The meme shows three people of different heights standing behind a fence at a baseball game. In the image depicting equality, each person is given the same sized box to stand on to help see over the fence, but the box is still too small to allow the shortest of the three to see over.
The image depicting equity shows the three with different sized boxes that allow everyone to see over the fence.
The Biden administration has been talking a lot about “equity” — not to be confused with “equality.”
So what’s this all about? @eugenedaniels2 uses a popular meme to break it down and explains why the distinction is critical to understanding how the Biden agenda is shaping up pic.twitter.com/dUau4dcV9I —
POLITICO (@politico) February 1, 2021
“So the person who is the shortest gets a little bit more because you’re creating a culture and a world in which everyone has equity — the ways that we haven’t given Black and Brown (people), women, people in the LGBTQIA community certain rights and how we can fix that and make the world more equitable,” Daniels said.
Equity also takes into account historical and systemic inequalities in society.
Vice President Kamala Harris explained the distinction in a video posted a few days before the November election, saying equitable treatment means we “all end up at the same place.”
There’s a big difference between equality and equity. pic.twitter.com/n3XfQyjLNe — Kamala Harris (@KamalaHarris) November 1, 2020
“Equality suggests ‘Oh, everyone should get the same amount,’” she said. “The problem with that: not everybody’s starting out from the same place. So if we’re all getting the same amount but you started out back there and I started out over here, we could get the same amount but you’re still going to be that far back behind me.”
Equity in Biden’s policies
On his first day in office, Biden signed a slew of executive orders, including one launching a government initiative to establish “equity across federal policymaking and rooting out systemic racism and other barriers to opportunity from federal programs and institutions.”
He also signed an order to ensure Title VII of the Civil Rights Act of 1964 is interpreted to prohibit “workplace discrimination on the basis of sexual orientation and gender identity.”
Later in his first week, he signed another group of executive actions focused on addressing the coronavirus pandemic, including an order establishing the COVID-19 Health Equity Task Force. The task force will focus on providing specific recommendations on “allocating resources and funding in communities with inequities in COVID-19 outcomes by race, ethnicity, geography, disability and other considerations.”
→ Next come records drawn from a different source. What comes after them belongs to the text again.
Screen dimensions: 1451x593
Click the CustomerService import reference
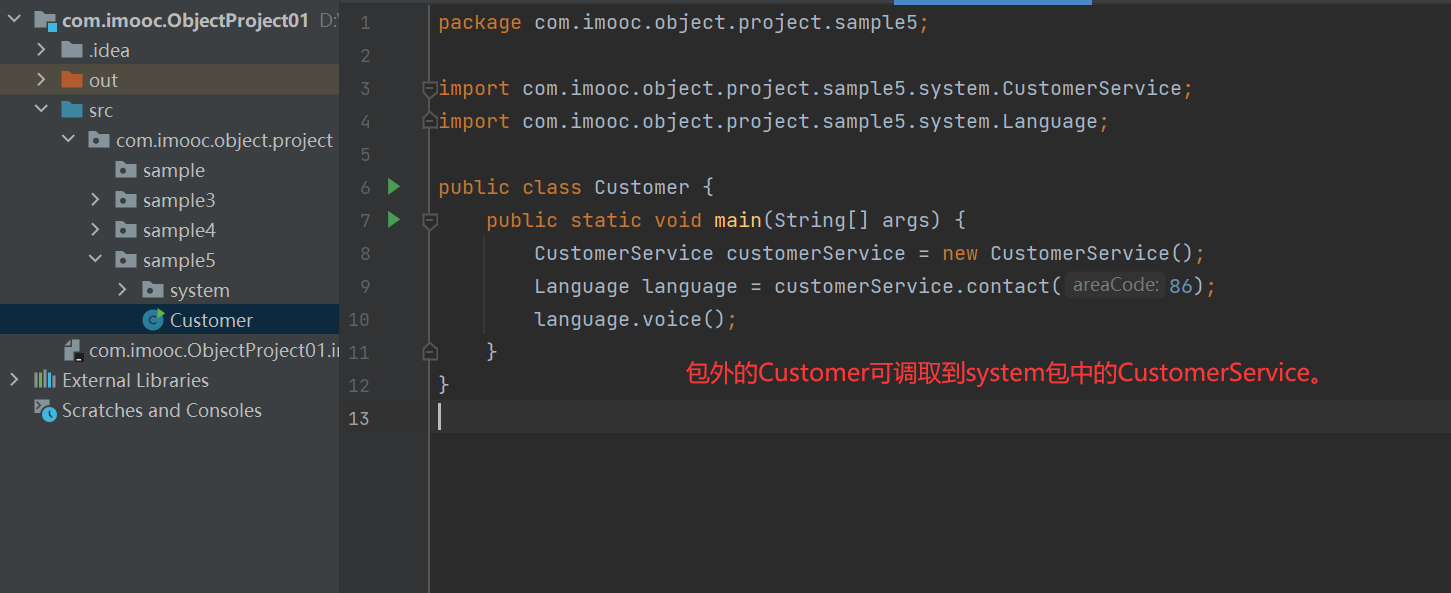(1091, 89)
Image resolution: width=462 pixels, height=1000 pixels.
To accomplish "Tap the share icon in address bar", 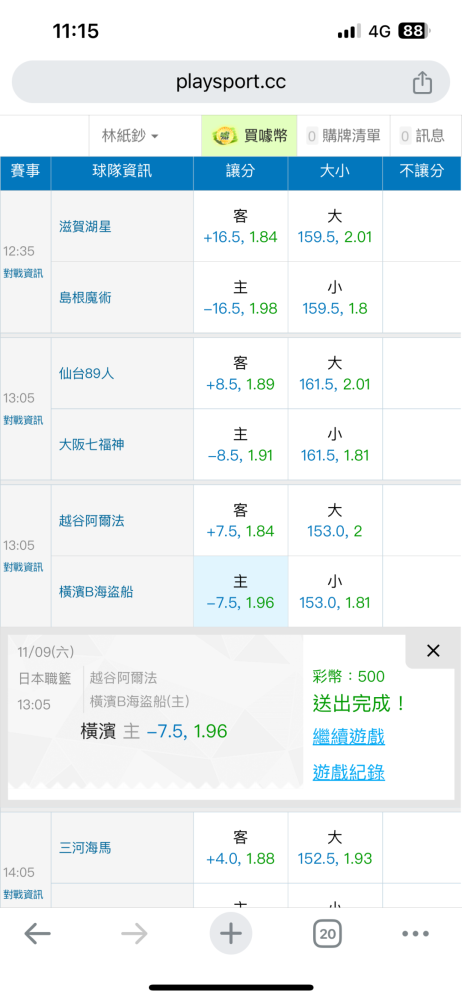I will [422, 82].
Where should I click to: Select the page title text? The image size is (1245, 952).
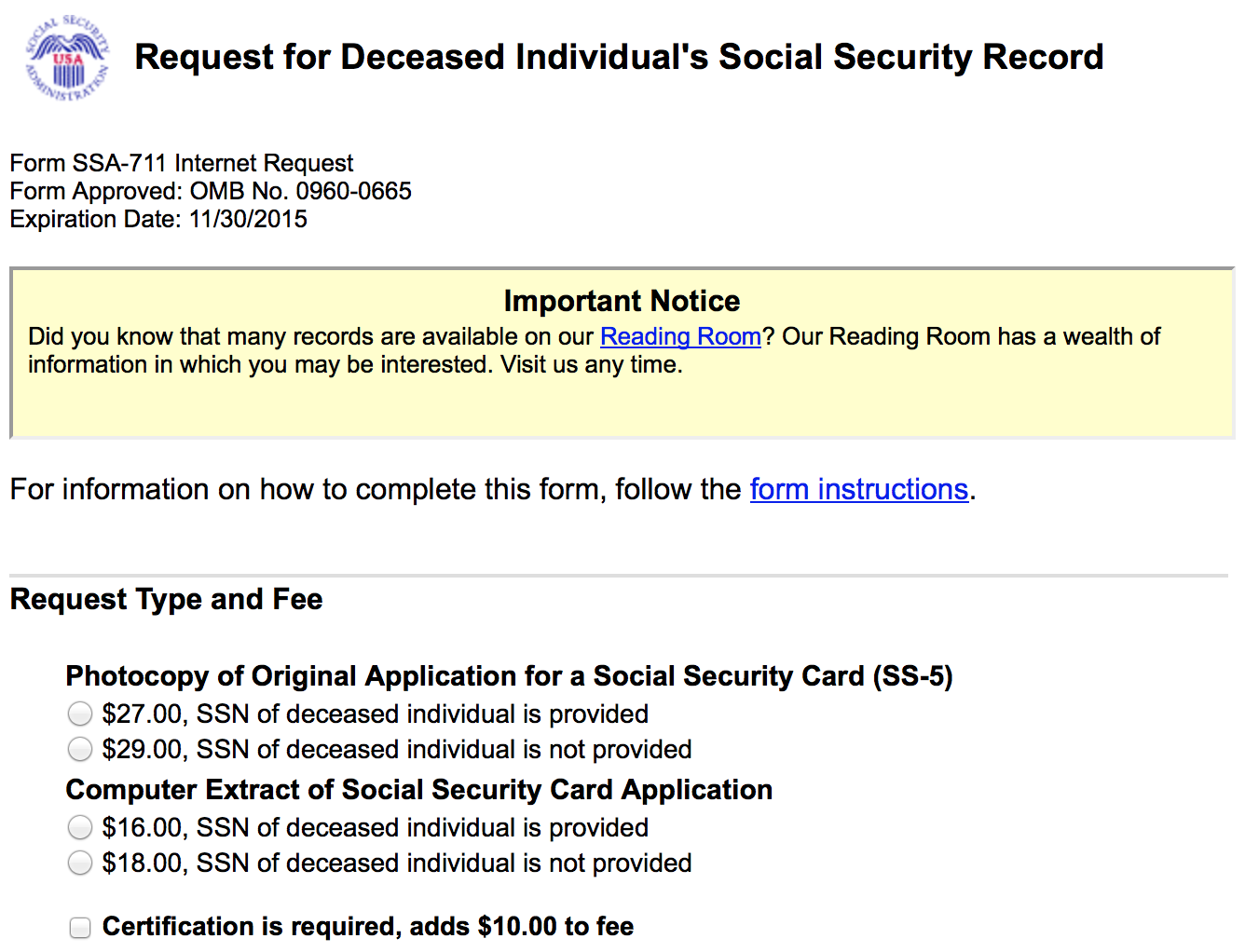click(x=619, y=57)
Last week, he signed four executive actions specifically aimed at promoting racial equity — related to fair housing, mass incarceration and private prisons, tribal sovereignty and xenophobia — policy goals which the White House said were “just the start.”
Some advocacy groups have praised the administration’s steps to promote equity.
“President Biden’s executive orders to advance racial equity and support under-served communities is a significant signal to Americans that this administration is serious about its commitment to providing overdue relief for our community,” The National Action Network, a civil rights organization, said in a statement last week.
But some conservative commentators and lawmakers have criticized the push for equity, including some who have said it contradicts Biden’s calls for unity.
Susan Rice, who heads the White House’s Domestic Policy Council, responded to those criticisms Sunday.
“We’re focused on racial justice and equity. Equity is racial but it’s not just racial, it’s for everybody who has not had the benefits of a system that has not served everybody,” Rice said during an interview with MSNBC. “This is actually the opposite of dividing us, this is about bringing everybody in and being inclusive.”
My cmnt: I would point out that Susan Rice, another leftover from the B.O. regime, and the Obama’s have made themselves fabulously wealthy while their constituents are still living in poverty and crime and hopelessness. Eight years of Barack made no difference at all and neither will (God help us) four years more of O’Biden.